Records from a dataset
###

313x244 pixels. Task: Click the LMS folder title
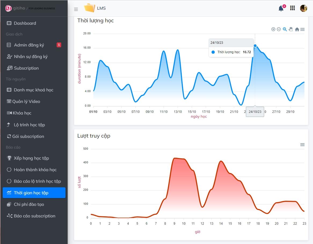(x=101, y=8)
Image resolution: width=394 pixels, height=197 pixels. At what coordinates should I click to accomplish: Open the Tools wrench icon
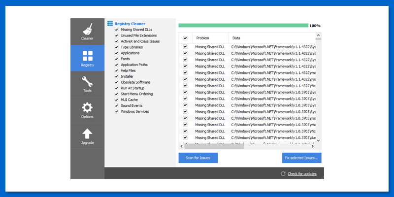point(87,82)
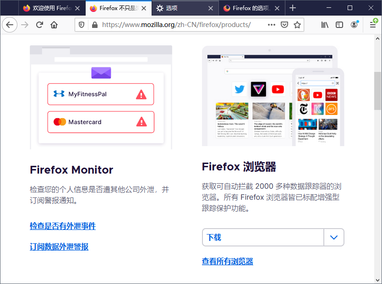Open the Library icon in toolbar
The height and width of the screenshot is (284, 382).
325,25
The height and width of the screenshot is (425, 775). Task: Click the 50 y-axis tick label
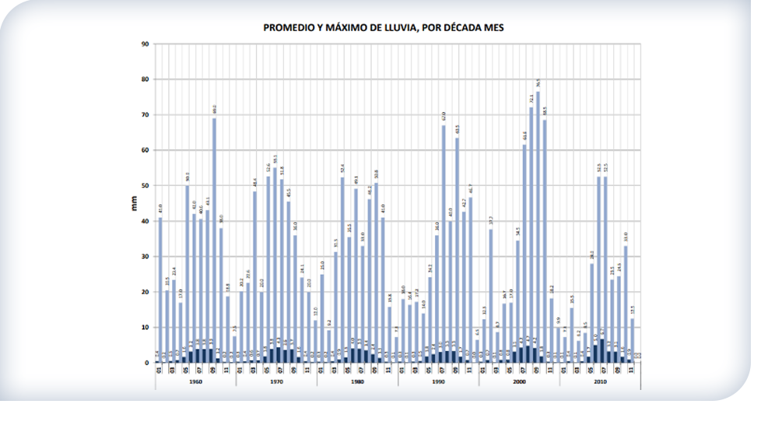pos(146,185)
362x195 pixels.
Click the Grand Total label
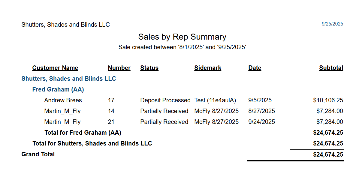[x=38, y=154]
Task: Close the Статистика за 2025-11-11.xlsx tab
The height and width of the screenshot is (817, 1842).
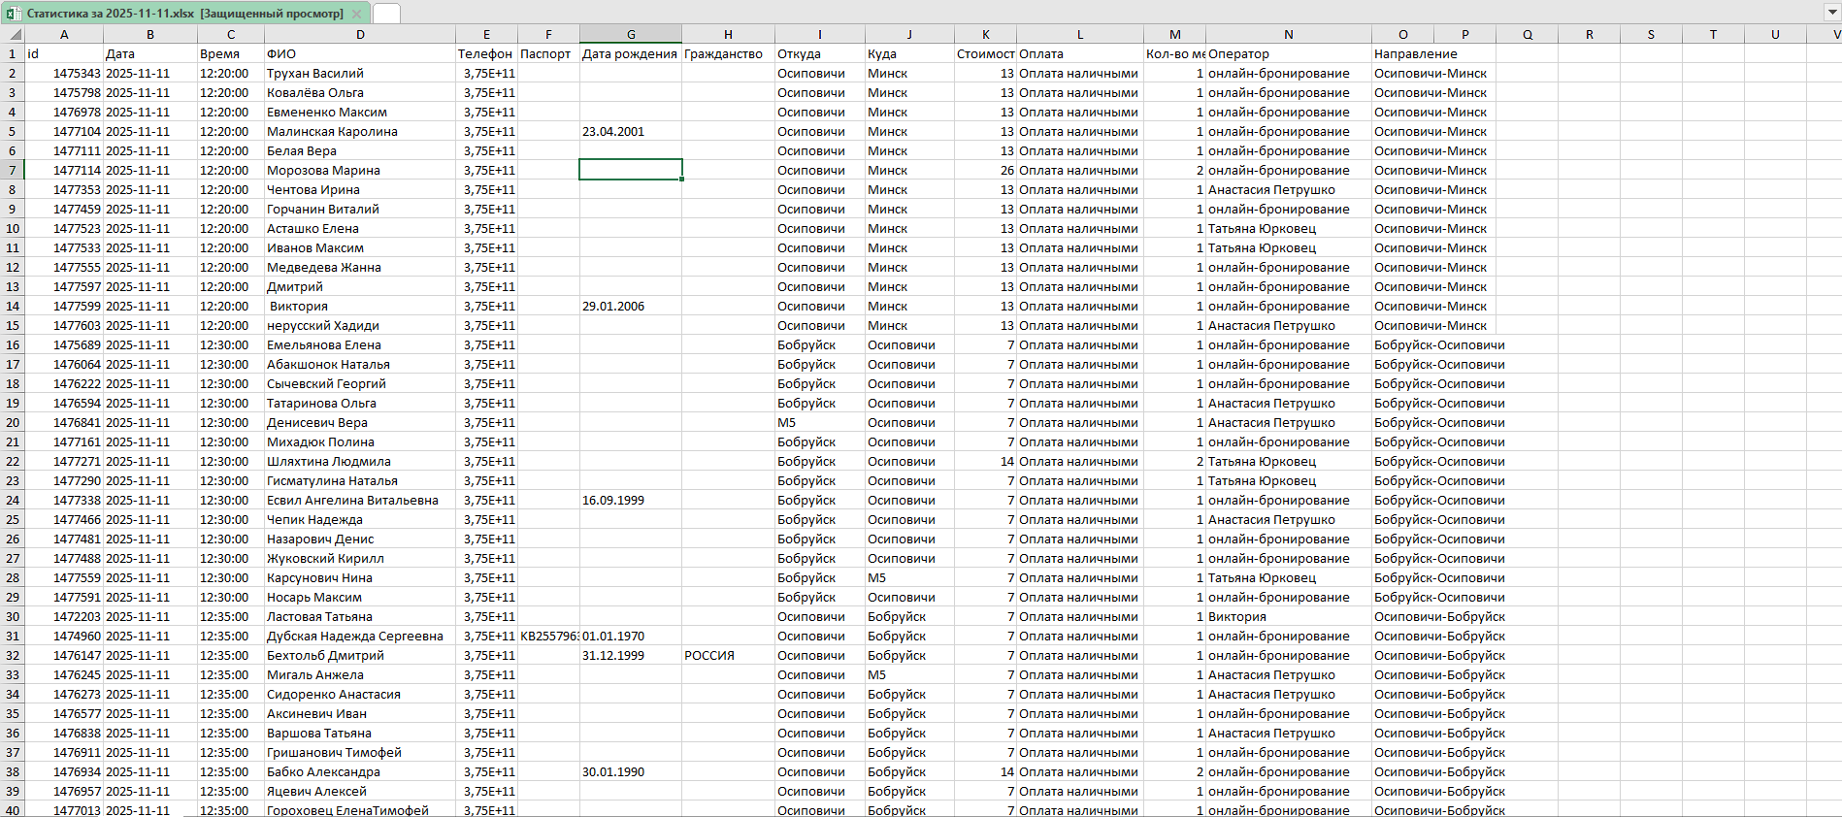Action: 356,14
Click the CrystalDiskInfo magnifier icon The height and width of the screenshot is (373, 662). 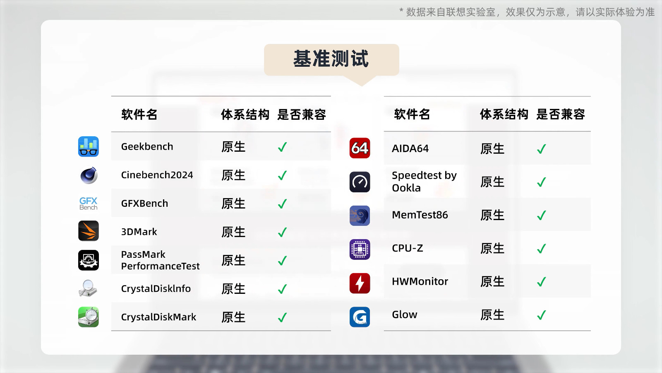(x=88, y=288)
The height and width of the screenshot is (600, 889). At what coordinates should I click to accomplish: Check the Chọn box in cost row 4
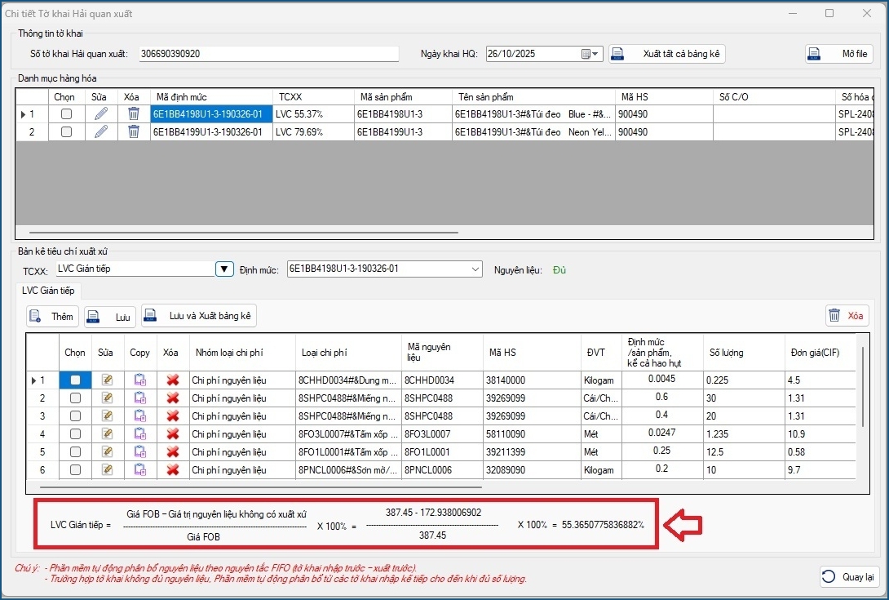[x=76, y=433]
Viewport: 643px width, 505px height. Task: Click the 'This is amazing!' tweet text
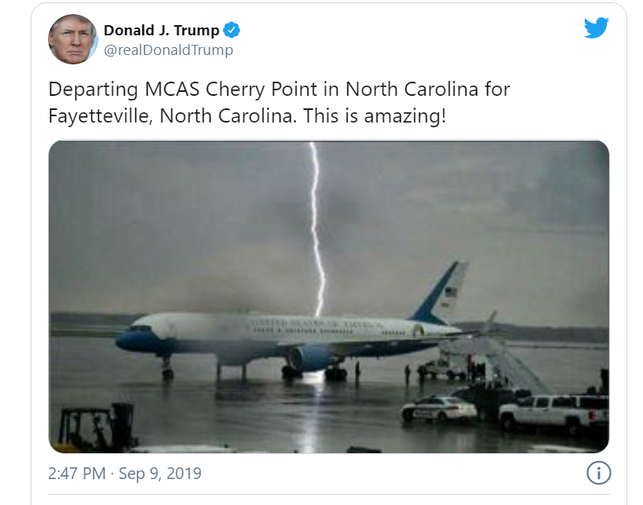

###

[About this task]
Only the lines from the one containing "The height and width of the screenshot is (600, 889)." through the final line of the entries belong in the copy, both ends included. Pictures stay out.

[Solution]
The height and width of the screenshot is (600, 889). At what coordinates should I click to accomplish: Check the Chọn box in cost row 4
[x=76, y=433]
Viewport: 643px width, 505px height. Task: Click the 'This is amazing!' tweet text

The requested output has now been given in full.